Both of those are false. The continuing resolution proposed by 
Republicans has already passed the House of Representatives. It does 
not include partisan demands.
  If Democrats do not want to pass a clean continuing resolution, what 
are they proposing? Well, a partisan continuing resolution. And I have 
talked about some of the provisions. The alternative continuing 
resolution that Democrats are proposing would not only repeal the One 
Big Beautiful Bill, effectively, but they make other partisan demands 
on top of that. The Democrat CR would eliminate provisions of the One 
Big Beautiful Bill that are critical to putting our fiscal condition 
back on track, as I mentioned a moment ago.

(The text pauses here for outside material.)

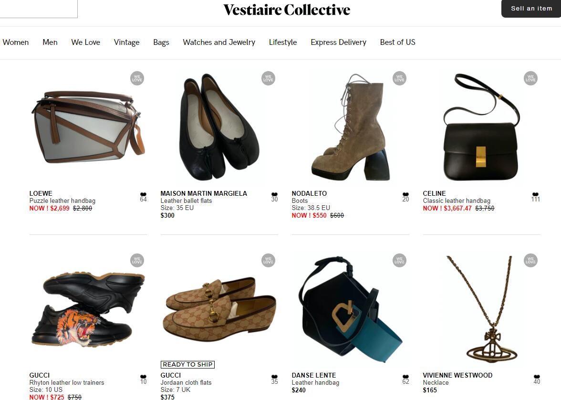Viewport: 561px width, 400px height.
Task: Open the Vestiaire Collective home logo
Action: (287, 10)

  In the Medicaid Program, we tightened eligibility. We added work 
requirements for able-bodied adults. We required stricter eligibility 
reporting and ensured that illegal immigrants do not get free 
healthcare benefits. The One Big Beautiful Bill was a critical step 
toward ensuring that Medicaid is there for the people who truly need 
it: the elderly, children, the disabled, not able-bodied adults.

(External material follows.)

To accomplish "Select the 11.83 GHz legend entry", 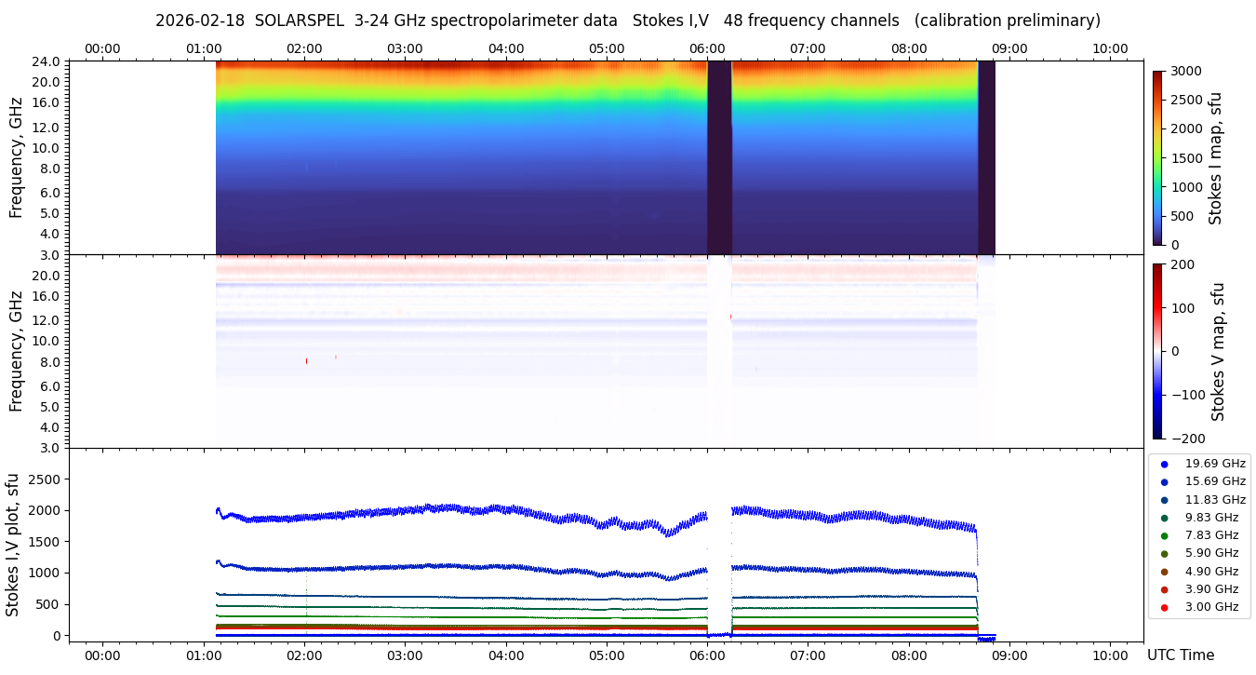I will click(1164, 500).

  Democrats have claimed over and over again they are not attempting to 
fund healthcare for illegal aliens, but as I have demonstrated, that is 
not true. Their proposed continuing resolution repeals the exact 
provisions of the One Big Beautiful Bill that prevented illegal aliens 
from receiving those benefits.
  Just for those who want to read it for themselves, this is section 
2141 of the Democrats' proposed continuing resolution. It strikes 
section 71109 of the One Big Beautiful Bill. This is a provision that 
limits eligibility requirements and Federal payments to States that 
allow medical assistance for illegal aliens.

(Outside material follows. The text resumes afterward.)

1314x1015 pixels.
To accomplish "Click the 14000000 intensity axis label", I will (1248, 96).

  Medicaid has always been intended to be a lifeline to the most 
vulnerable Americans when it comes to their health insurance, but over 
the last decades it has become bloated with waste, fraud, and abuse. We 
cannot continue to serve the most vulnerable Americans for whom 
Medicaid was originally designed if we are going to be subsidizing 
other people, like able-bodied adults, who should be capable of 
contributing themselves. Further, extending these subsidies without 
reform would continue contributing to the ballooning costs of 
healthcare, now roughly 18 percent of our entire economy.
  This is the same problem we have had with ballooning costs in higher 
education. The more the government subsidizes, the more bloated that 
industry becomes; and, consequently, the providers raise prices, and 
those services become less affordable to ordinary middle-class 
Americans who would not otherwise rely on government benefits.
  The Republican reforms to Medicaid in the One Big Beautiful Bill put 
the most vulnerable Americans first, but Democrats have refused to vote 
for a clean continuing resolution and, instead, demanded that 
Republicans repeal these monumental reforms before allowing the lights 
to stay on.
  Democrats are also demanding to extend the enhanced Affordable Care 
Act subsidies, which are really Obamacare on steroids, which don't even 
expire until the end of this year. We will get to that, believe me, 
before the end of the year, but to hold this short-term stopgap 
spending bill hostage is really unconscionable.
  To anyone who says that Republicans are proposing a partisan 
continuing resolution while Democrats are doing everything they can to 
keep the government open, I hope I have made it clear that the reality 
is just the opposite. Republicans do not want a shutdown.
  Shutdowns don't benefit anybody, and the same problem that caused the 
government to shut down is there staring you in the face when 
government is reopened. I think we have learned that from hard 
experience.
  A poison pill-packed continuing resolution is simply not the 
solution. So I hope we can get five more Democrats to join three other 
Democrats who have already voted to keep the government open to vote 
this afternoon in just a few minutes and reopen the government for the 
benefit of all Americans.
  I yield the floor.
  The PRESIDING OFFICER. The Senator from Alaska.
  Mr. SULLIVAN. Madam President, I ask unanimous consent to speak up to 
10 minutes prior to the scheduled rollcall vote.
  The PRESIDING OFFICER. Without objection, it is so ordered.